Association between long non-coding RNA polymorphisms and cancer risk: a meta-analysis

Abstract

Several studies have suggested that long non-coding RNA (lncRNA) gene polymorphisms are associated with cancer risk. In the present study, we conducted a meta-analysis related to studies on the association between lncRNA single-nucleotide polymorphisms (SNPs) and the overall risk of cancer. A total of 12 SNPs in five common lncRNA genes were finally included in the meta-analysis. In the lncRNA antisense non-coding RNA (ncRNA) in the INK4 locus (ANRIL), the rs1333048 A/C, rs4977574 A/G, and rs10757278 A/G polymorphisms, but not rs1333045 C/T, were correlated with overall cancer risk. Our study also demonstrated that other SNPs were correlated with overall cancer risk, namely, metastasis-associated lung adenocarcinoma transcript 1 (MALAT1, rs619586 A/G), HOXA distal transcript antisense RNA (HOTTIP, rs1859168 A/C), and highly up-regulated in liver cancer (HULC, rs7763881 A/C). Moreover, four prostate cancer-associated ncRNA 1 (PRNCR1, rs16901946 G/A, rs13252298 G/A, rs1016343 T/C, and rs1456315 G/A) SNPs were in association with cancer risk.

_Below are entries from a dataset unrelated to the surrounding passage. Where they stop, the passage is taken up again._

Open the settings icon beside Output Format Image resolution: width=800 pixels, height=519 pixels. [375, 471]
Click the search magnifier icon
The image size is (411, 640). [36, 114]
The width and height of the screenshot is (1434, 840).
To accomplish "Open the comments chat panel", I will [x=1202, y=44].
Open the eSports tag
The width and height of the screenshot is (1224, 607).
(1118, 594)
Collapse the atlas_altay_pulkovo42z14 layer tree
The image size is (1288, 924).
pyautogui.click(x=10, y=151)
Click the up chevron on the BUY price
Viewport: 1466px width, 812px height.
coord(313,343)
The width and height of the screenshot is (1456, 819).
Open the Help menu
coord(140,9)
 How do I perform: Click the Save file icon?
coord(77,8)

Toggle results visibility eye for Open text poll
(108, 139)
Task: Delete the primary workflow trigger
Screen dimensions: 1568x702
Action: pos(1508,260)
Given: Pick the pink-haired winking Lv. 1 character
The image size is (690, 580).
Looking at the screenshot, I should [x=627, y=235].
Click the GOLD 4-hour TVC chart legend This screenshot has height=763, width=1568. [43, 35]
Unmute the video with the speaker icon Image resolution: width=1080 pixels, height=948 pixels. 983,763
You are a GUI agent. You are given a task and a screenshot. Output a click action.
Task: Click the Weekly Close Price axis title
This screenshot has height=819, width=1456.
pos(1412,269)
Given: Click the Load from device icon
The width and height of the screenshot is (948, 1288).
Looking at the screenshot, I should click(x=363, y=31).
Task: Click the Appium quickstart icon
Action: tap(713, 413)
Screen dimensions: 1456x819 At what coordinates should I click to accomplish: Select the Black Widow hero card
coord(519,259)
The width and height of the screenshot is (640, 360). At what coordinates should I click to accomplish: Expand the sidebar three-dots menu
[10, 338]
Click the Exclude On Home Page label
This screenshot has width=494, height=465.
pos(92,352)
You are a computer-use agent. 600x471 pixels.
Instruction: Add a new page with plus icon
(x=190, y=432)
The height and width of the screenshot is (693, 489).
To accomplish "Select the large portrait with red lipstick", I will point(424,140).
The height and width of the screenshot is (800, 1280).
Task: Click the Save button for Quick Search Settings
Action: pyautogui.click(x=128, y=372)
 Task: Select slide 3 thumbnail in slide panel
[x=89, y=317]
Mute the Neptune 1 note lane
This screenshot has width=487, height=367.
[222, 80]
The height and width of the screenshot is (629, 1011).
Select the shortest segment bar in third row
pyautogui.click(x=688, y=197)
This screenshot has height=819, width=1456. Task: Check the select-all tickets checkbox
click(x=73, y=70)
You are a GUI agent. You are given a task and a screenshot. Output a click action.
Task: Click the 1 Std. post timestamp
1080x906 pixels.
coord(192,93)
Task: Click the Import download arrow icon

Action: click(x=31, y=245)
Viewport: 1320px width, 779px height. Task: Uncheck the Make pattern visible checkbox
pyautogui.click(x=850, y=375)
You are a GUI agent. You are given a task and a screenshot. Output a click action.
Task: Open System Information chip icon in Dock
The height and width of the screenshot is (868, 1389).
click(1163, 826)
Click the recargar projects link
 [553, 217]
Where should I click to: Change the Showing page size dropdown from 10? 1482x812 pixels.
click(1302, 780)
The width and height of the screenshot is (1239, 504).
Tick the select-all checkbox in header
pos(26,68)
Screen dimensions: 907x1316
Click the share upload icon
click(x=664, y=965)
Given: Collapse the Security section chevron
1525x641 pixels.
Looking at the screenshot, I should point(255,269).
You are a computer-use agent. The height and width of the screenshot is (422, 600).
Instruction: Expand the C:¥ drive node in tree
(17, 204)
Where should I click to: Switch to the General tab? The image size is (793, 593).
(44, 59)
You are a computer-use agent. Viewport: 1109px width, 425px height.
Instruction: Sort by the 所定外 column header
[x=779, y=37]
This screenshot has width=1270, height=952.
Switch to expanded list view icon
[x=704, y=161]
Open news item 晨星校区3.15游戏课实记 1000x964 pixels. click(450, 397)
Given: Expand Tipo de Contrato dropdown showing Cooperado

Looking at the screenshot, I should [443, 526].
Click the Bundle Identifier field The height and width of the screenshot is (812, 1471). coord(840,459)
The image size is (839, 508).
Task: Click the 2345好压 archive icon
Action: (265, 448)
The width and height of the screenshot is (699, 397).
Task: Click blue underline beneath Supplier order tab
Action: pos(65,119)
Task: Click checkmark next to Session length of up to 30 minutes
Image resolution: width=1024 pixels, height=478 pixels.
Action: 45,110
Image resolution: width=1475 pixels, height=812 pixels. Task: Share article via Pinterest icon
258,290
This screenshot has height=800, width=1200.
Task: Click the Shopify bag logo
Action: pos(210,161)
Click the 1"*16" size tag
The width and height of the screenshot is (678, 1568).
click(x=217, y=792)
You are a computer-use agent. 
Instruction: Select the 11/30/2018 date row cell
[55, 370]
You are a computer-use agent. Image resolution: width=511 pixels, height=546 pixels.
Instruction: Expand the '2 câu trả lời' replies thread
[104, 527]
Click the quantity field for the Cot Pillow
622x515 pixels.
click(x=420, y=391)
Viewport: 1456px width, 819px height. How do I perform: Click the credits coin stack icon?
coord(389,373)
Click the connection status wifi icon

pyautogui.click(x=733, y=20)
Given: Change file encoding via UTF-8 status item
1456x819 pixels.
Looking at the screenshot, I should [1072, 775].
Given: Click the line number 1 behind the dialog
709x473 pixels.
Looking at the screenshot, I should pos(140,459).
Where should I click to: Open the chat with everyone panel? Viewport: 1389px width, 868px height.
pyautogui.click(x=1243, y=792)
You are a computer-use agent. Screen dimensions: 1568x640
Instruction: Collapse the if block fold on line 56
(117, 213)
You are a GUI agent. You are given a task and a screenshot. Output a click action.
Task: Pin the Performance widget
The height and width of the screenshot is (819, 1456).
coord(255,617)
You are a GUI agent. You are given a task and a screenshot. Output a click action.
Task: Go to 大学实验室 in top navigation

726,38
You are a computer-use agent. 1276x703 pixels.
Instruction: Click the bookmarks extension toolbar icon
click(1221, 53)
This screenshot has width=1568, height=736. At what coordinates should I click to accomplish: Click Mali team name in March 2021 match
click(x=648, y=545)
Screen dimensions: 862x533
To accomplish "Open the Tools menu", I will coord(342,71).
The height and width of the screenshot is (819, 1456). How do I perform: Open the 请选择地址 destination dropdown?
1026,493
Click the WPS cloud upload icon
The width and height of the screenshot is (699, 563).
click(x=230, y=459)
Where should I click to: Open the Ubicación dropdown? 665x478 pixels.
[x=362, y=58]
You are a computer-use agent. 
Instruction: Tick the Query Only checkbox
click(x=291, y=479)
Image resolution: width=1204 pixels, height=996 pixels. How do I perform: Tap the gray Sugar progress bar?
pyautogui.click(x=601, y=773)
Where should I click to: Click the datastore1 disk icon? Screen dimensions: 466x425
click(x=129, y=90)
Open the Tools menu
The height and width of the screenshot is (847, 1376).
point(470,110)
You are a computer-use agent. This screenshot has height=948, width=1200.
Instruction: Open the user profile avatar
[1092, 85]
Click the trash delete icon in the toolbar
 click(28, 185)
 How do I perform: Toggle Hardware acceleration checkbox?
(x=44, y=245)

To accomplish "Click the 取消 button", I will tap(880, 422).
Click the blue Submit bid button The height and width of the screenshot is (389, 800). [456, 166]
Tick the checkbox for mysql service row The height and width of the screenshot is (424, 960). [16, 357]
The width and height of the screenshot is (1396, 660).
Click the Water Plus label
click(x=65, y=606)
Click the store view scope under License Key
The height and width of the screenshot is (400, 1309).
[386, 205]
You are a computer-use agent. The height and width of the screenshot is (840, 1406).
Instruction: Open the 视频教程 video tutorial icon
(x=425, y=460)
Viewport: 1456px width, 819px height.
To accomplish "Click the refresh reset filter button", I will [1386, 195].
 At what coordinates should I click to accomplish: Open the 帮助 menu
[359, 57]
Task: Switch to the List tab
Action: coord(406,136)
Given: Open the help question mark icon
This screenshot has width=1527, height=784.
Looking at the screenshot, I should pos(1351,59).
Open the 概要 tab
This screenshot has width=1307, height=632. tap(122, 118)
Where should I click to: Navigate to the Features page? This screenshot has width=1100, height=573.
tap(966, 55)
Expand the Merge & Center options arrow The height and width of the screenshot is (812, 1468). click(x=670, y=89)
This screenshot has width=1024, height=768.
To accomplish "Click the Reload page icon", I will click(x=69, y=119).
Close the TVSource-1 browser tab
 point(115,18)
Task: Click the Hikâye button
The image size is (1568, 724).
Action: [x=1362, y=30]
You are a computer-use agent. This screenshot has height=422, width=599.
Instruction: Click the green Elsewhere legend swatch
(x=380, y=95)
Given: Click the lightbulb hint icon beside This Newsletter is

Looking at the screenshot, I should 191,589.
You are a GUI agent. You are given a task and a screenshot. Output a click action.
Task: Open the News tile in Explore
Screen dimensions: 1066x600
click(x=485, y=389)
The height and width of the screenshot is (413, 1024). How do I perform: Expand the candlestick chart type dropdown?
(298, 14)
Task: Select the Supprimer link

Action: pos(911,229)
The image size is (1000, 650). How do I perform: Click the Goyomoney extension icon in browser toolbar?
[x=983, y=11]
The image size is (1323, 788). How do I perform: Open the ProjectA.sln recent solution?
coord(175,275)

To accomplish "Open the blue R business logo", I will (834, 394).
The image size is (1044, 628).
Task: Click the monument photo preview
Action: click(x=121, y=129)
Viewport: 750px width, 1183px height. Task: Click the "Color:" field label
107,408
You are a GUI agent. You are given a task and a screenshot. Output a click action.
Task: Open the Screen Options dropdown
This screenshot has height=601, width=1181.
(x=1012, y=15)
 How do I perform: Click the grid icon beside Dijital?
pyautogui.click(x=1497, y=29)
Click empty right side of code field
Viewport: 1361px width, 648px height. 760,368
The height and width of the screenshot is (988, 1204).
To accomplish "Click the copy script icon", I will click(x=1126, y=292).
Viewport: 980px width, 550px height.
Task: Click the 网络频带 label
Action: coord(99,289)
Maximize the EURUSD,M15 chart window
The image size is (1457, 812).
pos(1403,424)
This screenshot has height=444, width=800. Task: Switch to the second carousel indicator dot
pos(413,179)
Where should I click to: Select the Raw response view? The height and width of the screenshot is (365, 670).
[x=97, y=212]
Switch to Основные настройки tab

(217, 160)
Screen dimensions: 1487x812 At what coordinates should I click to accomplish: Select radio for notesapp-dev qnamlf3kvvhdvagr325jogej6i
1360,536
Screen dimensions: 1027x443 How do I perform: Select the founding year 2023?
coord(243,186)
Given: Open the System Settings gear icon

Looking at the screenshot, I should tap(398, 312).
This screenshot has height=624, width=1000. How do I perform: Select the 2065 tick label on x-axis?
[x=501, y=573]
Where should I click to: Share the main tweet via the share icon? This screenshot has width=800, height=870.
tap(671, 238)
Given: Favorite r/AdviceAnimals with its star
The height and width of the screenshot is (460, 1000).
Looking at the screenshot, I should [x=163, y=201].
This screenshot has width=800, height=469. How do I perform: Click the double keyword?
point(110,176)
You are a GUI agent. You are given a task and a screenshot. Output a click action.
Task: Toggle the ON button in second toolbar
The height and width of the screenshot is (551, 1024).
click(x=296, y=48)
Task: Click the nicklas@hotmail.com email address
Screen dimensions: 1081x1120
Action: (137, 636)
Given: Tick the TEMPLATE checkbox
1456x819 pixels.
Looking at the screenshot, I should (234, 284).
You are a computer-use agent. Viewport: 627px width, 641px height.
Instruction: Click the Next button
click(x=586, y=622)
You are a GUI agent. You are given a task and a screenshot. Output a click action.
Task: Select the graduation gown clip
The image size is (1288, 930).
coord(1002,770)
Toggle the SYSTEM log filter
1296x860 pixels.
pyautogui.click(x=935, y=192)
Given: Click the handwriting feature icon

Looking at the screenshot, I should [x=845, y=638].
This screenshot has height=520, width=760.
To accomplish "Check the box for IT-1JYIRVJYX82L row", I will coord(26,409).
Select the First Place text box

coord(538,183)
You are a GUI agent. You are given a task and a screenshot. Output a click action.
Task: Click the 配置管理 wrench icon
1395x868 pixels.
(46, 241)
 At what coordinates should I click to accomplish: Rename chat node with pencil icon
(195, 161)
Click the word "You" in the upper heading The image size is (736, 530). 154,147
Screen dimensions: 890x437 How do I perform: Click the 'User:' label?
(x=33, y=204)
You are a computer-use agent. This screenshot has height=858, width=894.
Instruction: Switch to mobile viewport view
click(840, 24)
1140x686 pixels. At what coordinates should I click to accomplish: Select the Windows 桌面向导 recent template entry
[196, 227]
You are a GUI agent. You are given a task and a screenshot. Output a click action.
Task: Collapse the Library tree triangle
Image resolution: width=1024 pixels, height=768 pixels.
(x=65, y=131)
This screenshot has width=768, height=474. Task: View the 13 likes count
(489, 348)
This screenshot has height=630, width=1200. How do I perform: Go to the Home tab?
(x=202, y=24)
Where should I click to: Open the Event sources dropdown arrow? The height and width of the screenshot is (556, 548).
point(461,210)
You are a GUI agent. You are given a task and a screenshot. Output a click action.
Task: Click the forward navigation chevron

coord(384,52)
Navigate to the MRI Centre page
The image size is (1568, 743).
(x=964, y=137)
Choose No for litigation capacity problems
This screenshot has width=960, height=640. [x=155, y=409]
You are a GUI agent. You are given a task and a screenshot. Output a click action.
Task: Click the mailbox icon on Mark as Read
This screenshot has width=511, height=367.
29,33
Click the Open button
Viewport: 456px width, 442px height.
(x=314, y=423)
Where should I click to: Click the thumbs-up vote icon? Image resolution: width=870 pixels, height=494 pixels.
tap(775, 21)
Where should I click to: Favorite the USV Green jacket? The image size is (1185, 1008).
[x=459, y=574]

No association was found between the PRNCR1 (rs7007694 C/T) SNP and the risk of cancer. In conclusion, our results suggest that several studied lncRNA SNPs are associated with overall cancer risk. Therefore, they might be potential predictive biomarkers for the risk of cancer. More studies based on larger sample sizes and more lncRNA SNPs are warranted to confirm these findings.